• _What is expected_:
Transcribe everything from "The Court’s Historical" down to "Vertical/Horizontal Hybrid Restrictions." in the antitrust passage below, word for word.

• _Selected extract_:

»»

After Colgate, the central question was whether a plaintiff could plead and prove an agreement. In the 1980s, the Supreme Court reaffirmed the importance of establishing an agreement as opposed to unilateral conduct. In Monsanto Co. v. Spray-Rite Service Corp.,[40] a discounter-distributor brought an action alleging that Monsanto (the manufacturer) conspired with its distributors to fix the resale prices and terminated the discounter-distributor in furtherance of the conspiracy.[41] The Court held that “[t]here must be evidence that tends to exclude the possibility” of independent action.[42] “[T]he antitrust plaintiff should present direct or circumstantial evidence that reasonably tends to prove that the manufacturer and others had a conscious commitment to a common scheme designed to achieve an unlawful objective.”[43] The plaintiff in Monsanto satisfied this standard.[44] Moreover, the Court declined the United States’ and amicus curiae’s request that the court overrule Dr. Miles.[45]

Fast-forward to 2007. In Leegin, [46] a leather belt manufacturer instituted an RPM policy and offered compliant retailers various incentives.[47] PSKS, a retailer, refused to comply and insisted upon selling belts below the mandatory minimum resale price. The manufacturer refused to continue providing incentives to PSKS and litigation ensued.[48] The case made it to the Supreme Court, which overruled Dr. Miles and announced that RPM agreements are subject to the rule of reason analysis.[49] Procompetitive justifications, such as stimulating interbrand competition, incentivizing investment by retailers, and diversifying products available to consumers were the economic bases for applying the rule of reason.[50] The Court overruled Dr. Miles stating that the “reasons upon which Dr. Miles relied do not justify a per se rule.”[51] From that point on, RPM agreements were to be analyzed under the rule of reason, at least under federal law.

By overruling the century-old law, the Supreme Court brought its decades-long contraction of the per se condemnation of vertical restraints to full circle. Yet, while the Court conclusively stated that RPM agreements are subject to the rule of reason, it by no means established a framework of analysis going forward. Delegating this task to the lower courts, the Court stated: “As courts gain experience considering the effects of these restraints by applying the rule of reason over the course of decisions, they can establish the litigation structure to ensure the rule operates to eliminate anticompetitive restraints from the market and to provide more guidance to businesses.”[52] Now, ten years later, one may ask: have the lower courts taken steps to establish such a “litigation structure” designed to efficiently apply the rule of reason so as to eliminate anticompetitive vertical price restraints? Unfortunately, the answer is “no.”

The Court’s Historical Treatment Of Vertical/horizontal Hybrid Restrictions

It goes without saying that the antitrust laws reach both horizontal and vertical agreements. “Horizontal restraints are agreements between competitors at the same level of market structure, whereas vertical restraints are combinations of persons at different levels of market structure such as manufacturers and distributors.”[53]

Much of the antitrust case law has centered on this distinction. However, although these categories seem dichotomous, they are not. As the Seventh Circuit noted, “[s]ometimes . . . it can be hard as a matter of fact to be sure what kind of agreement is at issue” because many cases have been brought alleging both vertical and horizontal components to the collusive scheme.[54] The cases summarized below illustrate the Supreme Court’s treatment of Vertical/Horizontal Hybrid Restrictions.

««

• _Given material_:
»»

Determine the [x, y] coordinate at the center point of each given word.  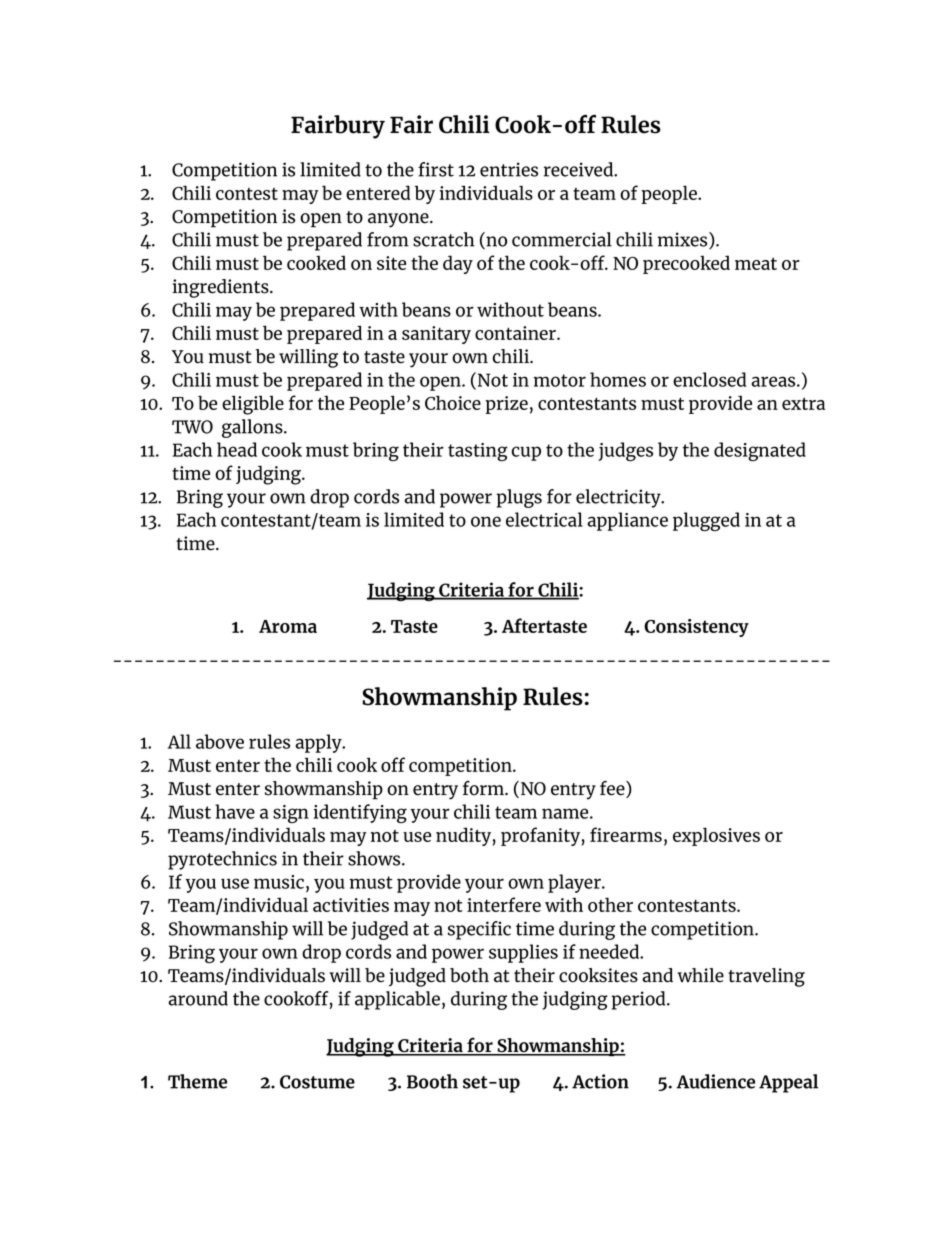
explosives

««

• _Written reply_:
The Court’s Historical Treatment Of Vertical/horizontal Hybrid Restrictions

It goes without saying that the antitrust laws reach both horizontal and vertical agreements. “Horizontal restraints are agreements between competitors at the same level of market structure, whereas vertical restraints are combinations of persons at different levels of market structure such as manufacturers and distributors.”[53]

Much of the antitrust case law has centered on this distinction. However, although these categories seem dichotomous, they are not. As the Seventh Circuit noted, “[s]ometimes . . . it can be hard as a matter of fact to be sure what kind of agreement is at issue” because many cases have been brought alleging both vertical and horizontal components to the collusive scheme.[54] The cases summarized below illustrate the Supreme Court’s treatment of Vertical/Horizontal Hybrid Restrictions.